Порфирыч посмотрел на его раскрасневшуюся физиономию, по которой градом лился пот, и проговорил:

- Ишь рожу-то нажевал!..

- Да будет тебе, ей-богу! - беззащитным голосом протянул Кузька и обтер лицо колючим драповым рукавом.

- Ну иди, иди... Брошу!

Кузька, по-видимому, очень дорожил компанией спутника, потому что утроил шаги и скоро поравнялся с ним.

- И кто это только праздники выдумал? - бормотал он шепотом, чувствуя во всем теле нестерпимый жар.

Приятели молча продолжали шествие по пустынным переулкам. Жаркий ветер по временам дул в их запотелые лица и чуть-чуть шевелил запыленными листьями корявых яблонь, ветки которых перевешивались кое-где через заборы. От жары народ попрятался в дома; везде были закрыты ставни; спали люди, спали собаки. А солнце жгло и палило не уставая...
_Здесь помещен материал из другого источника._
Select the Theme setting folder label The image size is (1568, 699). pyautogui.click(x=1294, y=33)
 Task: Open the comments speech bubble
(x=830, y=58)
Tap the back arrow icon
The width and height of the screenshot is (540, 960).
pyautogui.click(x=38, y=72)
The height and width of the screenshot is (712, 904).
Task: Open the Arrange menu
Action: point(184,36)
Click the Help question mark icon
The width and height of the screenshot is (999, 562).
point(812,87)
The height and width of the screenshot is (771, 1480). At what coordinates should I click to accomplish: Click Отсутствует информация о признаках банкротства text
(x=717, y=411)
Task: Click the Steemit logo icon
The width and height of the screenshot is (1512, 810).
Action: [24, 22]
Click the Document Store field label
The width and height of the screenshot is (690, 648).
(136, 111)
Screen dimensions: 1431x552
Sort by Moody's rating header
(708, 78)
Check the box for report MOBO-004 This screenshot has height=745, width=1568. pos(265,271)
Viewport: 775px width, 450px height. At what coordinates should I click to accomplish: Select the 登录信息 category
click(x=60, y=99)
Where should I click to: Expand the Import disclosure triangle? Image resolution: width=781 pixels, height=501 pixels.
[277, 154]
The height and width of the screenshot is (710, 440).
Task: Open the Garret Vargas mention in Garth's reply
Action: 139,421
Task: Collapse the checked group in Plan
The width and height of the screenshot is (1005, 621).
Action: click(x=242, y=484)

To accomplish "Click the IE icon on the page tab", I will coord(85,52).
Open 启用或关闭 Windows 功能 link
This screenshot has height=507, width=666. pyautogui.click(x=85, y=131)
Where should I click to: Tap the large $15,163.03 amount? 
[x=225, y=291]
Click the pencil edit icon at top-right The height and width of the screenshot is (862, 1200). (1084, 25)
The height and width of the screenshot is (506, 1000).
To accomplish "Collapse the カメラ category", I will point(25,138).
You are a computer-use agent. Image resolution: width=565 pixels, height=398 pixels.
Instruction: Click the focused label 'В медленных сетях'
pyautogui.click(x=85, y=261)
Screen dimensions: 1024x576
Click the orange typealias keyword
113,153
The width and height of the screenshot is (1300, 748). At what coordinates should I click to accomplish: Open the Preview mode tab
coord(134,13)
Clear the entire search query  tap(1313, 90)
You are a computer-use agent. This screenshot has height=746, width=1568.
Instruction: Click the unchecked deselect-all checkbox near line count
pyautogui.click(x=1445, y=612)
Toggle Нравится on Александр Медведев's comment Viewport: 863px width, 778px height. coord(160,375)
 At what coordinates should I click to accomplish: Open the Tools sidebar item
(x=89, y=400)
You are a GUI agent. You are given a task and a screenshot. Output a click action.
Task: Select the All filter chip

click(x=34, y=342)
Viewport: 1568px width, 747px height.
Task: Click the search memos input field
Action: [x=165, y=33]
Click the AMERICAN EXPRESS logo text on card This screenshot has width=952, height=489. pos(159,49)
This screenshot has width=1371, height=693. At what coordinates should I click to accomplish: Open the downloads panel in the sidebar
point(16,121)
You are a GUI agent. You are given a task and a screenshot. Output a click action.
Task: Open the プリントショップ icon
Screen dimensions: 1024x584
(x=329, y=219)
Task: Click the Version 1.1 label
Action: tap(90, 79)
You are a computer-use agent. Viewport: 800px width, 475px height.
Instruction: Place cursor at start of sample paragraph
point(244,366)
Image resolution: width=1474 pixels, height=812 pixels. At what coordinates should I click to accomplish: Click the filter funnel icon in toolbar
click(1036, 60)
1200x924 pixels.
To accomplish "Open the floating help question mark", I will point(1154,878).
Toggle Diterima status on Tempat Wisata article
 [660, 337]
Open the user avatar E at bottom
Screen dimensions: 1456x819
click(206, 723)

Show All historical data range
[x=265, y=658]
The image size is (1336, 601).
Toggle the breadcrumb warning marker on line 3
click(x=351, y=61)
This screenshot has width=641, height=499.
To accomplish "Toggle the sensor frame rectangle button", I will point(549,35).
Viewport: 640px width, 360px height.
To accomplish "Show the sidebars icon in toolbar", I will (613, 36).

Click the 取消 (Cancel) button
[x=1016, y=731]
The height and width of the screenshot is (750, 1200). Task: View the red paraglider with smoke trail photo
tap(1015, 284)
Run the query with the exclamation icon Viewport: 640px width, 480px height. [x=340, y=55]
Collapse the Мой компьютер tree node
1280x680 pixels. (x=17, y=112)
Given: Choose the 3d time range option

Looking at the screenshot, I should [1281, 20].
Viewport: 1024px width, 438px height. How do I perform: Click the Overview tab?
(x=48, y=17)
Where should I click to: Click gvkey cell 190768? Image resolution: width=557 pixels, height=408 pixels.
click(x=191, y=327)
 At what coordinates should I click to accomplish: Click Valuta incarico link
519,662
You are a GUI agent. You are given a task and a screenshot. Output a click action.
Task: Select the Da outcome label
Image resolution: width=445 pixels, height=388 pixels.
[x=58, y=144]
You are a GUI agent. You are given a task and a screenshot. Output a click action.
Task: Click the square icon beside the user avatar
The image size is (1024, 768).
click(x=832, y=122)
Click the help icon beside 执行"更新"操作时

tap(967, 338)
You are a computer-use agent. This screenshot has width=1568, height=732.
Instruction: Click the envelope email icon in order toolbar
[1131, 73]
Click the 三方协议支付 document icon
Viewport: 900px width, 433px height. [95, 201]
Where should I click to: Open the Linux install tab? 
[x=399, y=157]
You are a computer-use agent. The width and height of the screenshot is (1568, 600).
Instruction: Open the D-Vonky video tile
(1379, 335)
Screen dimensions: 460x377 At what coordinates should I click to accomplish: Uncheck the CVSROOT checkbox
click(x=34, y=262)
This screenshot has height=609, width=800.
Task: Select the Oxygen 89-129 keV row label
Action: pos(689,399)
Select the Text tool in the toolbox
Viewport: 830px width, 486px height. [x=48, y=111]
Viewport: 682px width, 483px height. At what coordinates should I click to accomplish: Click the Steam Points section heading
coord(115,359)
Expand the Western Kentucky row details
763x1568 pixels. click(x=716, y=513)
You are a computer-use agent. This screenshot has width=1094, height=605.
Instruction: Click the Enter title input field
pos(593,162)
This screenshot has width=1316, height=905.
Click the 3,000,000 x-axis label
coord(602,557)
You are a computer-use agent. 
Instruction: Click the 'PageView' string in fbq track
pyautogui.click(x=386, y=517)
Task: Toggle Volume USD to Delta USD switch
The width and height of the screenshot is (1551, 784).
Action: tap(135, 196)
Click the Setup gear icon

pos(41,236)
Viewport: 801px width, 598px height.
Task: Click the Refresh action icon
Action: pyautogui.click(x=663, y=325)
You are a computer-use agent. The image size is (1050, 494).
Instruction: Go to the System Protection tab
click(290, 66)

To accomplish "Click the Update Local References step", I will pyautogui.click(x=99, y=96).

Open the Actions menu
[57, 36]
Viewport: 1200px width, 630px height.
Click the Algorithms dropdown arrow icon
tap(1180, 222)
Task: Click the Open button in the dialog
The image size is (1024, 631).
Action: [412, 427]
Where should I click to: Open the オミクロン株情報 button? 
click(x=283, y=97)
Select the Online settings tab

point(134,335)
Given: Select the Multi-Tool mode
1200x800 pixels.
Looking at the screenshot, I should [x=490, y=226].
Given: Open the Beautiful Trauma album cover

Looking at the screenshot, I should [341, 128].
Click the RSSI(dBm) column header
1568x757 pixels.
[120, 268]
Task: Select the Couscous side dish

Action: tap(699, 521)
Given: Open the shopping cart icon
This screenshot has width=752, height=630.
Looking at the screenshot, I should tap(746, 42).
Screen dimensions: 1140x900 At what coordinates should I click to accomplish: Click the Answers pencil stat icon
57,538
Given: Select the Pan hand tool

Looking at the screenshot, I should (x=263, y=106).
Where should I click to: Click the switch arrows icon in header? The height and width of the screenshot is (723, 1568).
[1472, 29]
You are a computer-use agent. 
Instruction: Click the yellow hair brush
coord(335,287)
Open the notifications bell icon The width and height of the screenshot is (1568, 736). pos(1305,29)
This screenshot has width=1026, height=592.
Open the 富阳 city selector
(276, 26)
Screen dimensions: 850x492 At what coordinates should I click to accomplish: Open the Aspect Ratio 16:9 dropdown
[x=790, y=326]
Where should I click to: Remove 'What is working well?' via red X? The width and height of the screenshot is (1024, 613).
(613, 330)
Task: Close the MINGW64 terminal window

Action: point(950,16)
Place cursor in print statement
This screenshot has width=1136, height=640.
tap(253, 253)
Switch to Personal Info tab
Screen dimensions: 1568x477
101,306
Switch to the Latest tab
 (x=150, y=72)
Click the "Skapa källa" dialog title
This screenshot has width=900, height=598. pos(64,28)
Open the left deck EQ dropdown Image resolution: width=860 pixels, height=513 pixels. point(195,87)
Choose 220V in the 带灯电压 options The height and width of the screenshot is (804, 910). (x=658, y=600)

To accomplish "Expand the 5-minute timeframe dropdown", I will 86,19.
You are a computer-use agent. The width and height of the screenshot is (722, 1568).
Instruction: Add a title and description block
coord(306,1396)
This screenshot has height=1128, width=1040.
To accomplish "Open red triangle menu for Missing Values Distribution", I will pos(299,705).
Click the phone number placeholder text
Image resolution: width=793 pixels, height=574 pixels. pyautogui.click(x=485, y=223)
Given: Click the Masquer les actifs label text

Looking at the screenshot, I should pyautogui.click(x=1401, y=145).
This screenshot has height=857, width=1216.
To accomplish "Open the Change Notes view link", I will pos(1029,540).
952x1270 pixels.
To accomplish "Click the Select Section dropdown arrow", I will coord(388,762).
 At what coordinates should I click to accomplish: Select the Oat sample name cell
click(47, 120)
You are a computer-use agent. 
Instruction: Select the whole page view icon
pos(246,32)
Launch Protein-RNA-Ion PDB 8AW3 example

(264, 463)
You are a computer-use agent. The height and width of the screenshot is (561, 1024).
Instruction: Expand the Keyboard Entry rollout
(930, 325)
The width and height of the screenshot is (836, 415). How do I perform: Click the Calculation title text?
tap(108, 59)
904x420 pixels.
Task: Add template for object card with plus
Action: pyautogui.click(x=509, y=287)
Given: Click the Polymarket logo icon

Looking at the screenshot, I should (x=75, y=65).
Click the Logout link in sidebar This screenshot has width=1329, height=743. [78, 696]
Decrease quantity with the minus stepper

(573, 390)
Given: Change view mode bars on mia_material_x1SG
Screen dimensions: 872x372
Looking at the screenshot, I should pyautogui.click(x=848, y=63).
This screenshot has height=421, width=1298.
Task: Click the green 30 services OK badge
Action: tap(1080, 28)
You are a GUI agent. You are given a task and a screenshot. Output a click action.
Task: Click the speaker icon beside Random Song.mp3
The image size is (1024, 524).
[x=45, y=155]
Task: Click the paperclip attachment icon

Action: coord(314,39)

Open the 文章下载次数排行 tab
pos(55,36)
Исчезли последние дворишки самого отдаленного переулка, и путники вышли в поле. Пыльный и узенький проселок извивался по небольшой возвышенности, отлого спускавшейся к болотистому дну неглубокой ложбины. Здесь, через трясину, перекинут маленький мост без перил, запрудивший собою зеленую и гнилую болотную воду. На противоположном возвышении холма красуется новый кабак; около крыльца воткнут в землю длинный шест, к концу которого привязана пустая бутылка.

Народу идет "видимо-невидимо", преимущественно бабы, девушки и молодые мужчины всех классов и званий. Прохор Порфирыч идет молча, будучи обуреваем своими тайными размышлениями.

Размышления его имели довольно глубокомысленное направление. Как уже известно, во всей улице нашей он был единственный человек, умевший обходиться без кабака, без разбитого глаза и всегда имевший изящный костюм. Благосостояние Прохора Порфирыча было до сих пор прочно до изумительности; но последние трудные времена до такой степени оказались трудными, что поколебали даже и его благосостояние. Даже он вздохнул не один раз. Самое ревностное желание рабочего народа было желание войны. "Хоть бы подрались гденибудь, - толковали рабочие, - все больше было бы сбыту на оружейный товар". Но войны как назло нигде не случалось.

Прохор Порфирыч в эту трудную пору до того унизил свой авторитет, что решился даже обратиться за советом и сведениями к Пелагее Петровне. Эта дама не дала ему, впрочем, положительного ответа ни на один вопрос, а насчет войны отозвалась, что "не слыхать".